Os achados fazem parte do Estudo Experiência e Atitudes na Menopausa, uma pesquisa encomendada pela farmacêutica Astellas Farma e que visava elucidar as dificuldades das mulheres que passam pela fase no mercado de trabalho.
No trabalho, foram entrevistados 13,8 mil participantes, sendo do público masculino e feminino, em seis países, incluindo o Brasil. Em cada local, houve 2,3 mil respondentes, sendo 300 deles mulheres da faixa etária de 40 a 55 anos.
Entre as respostas dos participantes brasileiros, além dos achados já mencionados, os dados identificados que se destacaram foram:
- 9% das brasileiras na menopausa afirmaram ter sofrido discirmação no local de trabalho após entraram no climatério.

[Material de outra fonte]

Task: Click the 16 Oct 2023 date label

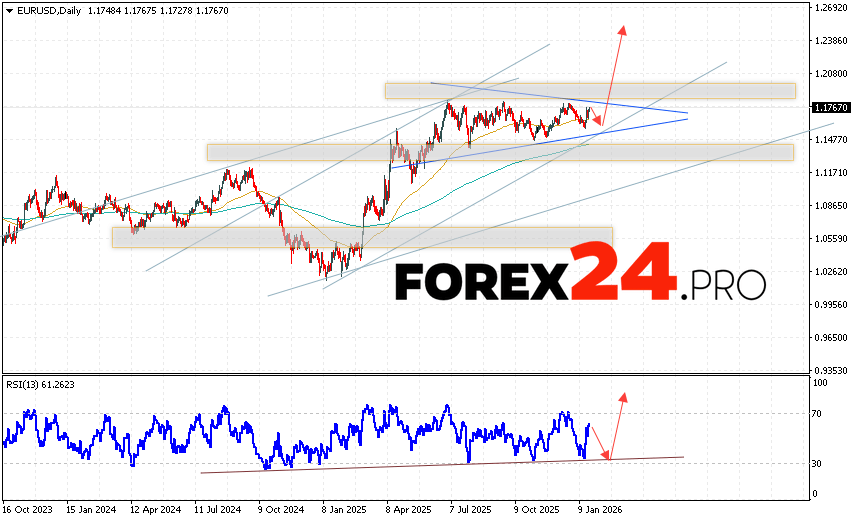Action: click(29, 507)
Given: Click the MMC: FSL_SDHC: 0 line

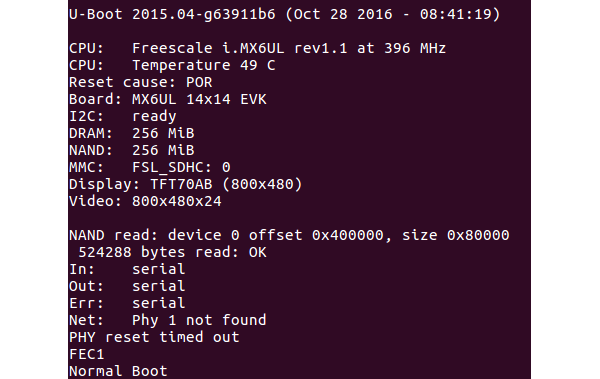Looking at the screenshot, I should 150,167.
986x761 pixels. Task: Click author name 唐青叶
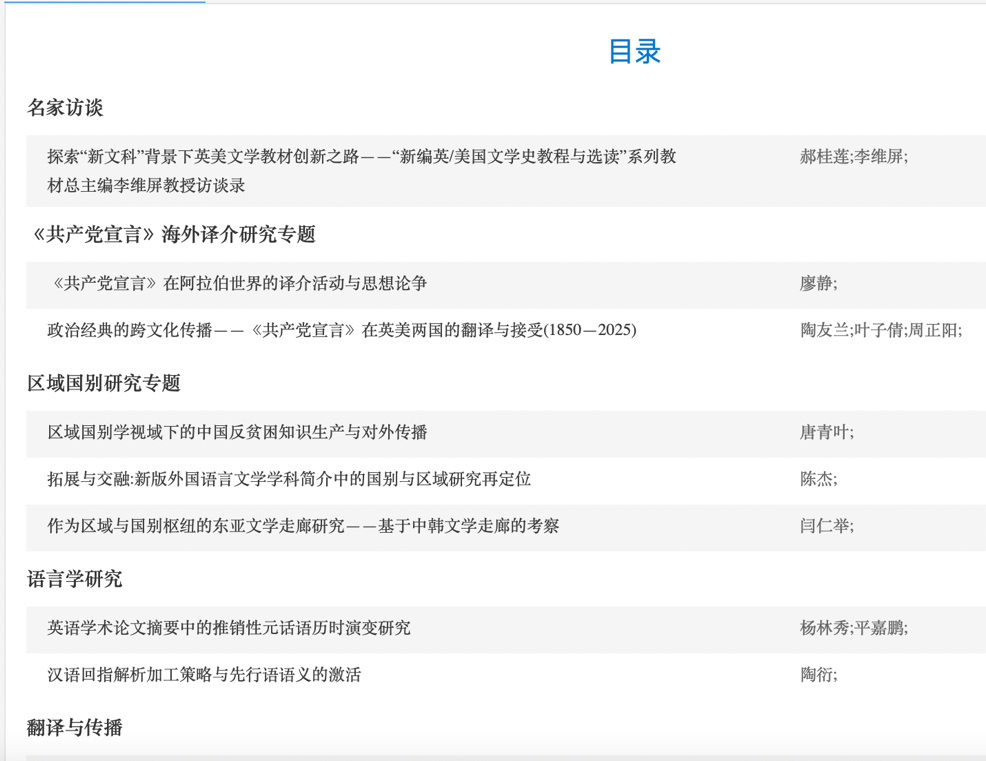[x=824, y=433]
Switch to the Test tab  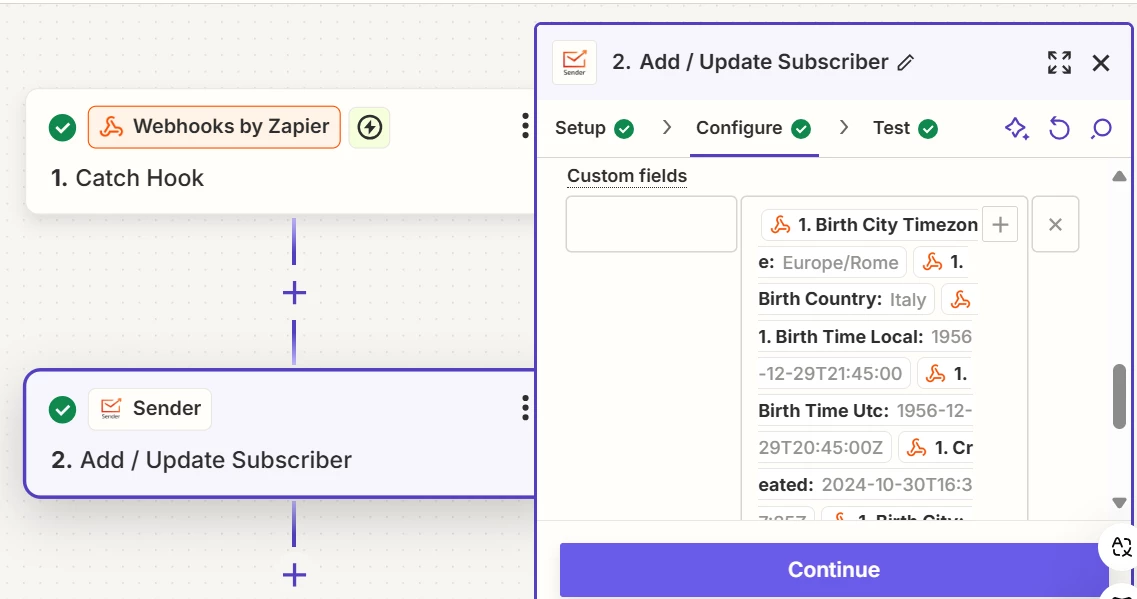(x=904, y=128)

- 47% teve algum tipo de impacto negativo no local de trabalho devido à menopausa, incluindo menor produtividade (26%), medo de relatar os sintomas aos colegas (17%) e conversar sobre o assunto com o gestor direto (9%).
- Oito a cada 10 pessoas acham que as mulheres com menopausa são menos apoiadas em comparação a outros países.
- 49% dos entrevistados concordam que as mulheres com menopausa têm mais dificuldades para evoluir na carreira e obter reconhecimento profissional.
“O impacto do estigma social e no local de trabalho em torno da menopausa não deve ser ignorado e pode ser prejudicial ao bem-estar das pessoas que vivenciam a menopausa. E isso não é apenas uma questão pessoal; é uma barreira significativa para a produtividade, retenção de talentos e bem-estar geral no local de trabalho”, aponta uma das representantes da Astellas, Ana Borges.
Soluções para evitar discriminações ligadas a menopausa
Como solução para os achados no levantamento, a farmacêutica lançou a Política de Licença Menopausa, uma iniciativa para as colaboradoras da empresa terem direito a cinco dias de licença remunerada por ano. Para receber o benefício, as empregadas precisam comprovar, por meio de declaração médica, estar no climatério ou na menopausa.
“As organizações têm a responsabilidade de mudar a narrativa em torno da menopausa e construir ambientes onde as pessoas se sintam apoiadas e capacitadas para falar sobre suas experiências”, defende Ana.
Além do benefício, em 2024, a empresa já tinha lançado outra iniciativa interna. Batizado de “Compromisso para Defender um Local de Trabalho Inclusivo para a Menopausa”, o conjunto de ações serve para orientar o bem-estar das colaboradoras com menopausa. Entre as principais, estão:
- Recursos educativos para orientar conversas entre gestores e colaboradoras.
- Guias sobre diários de sintomas.
- Materiais de apoio para consultas médicas.
- Conteúdos de conscientização.
- Além disso, as empregadas recebem até 70% em medicamentos prescritos para a menopausa.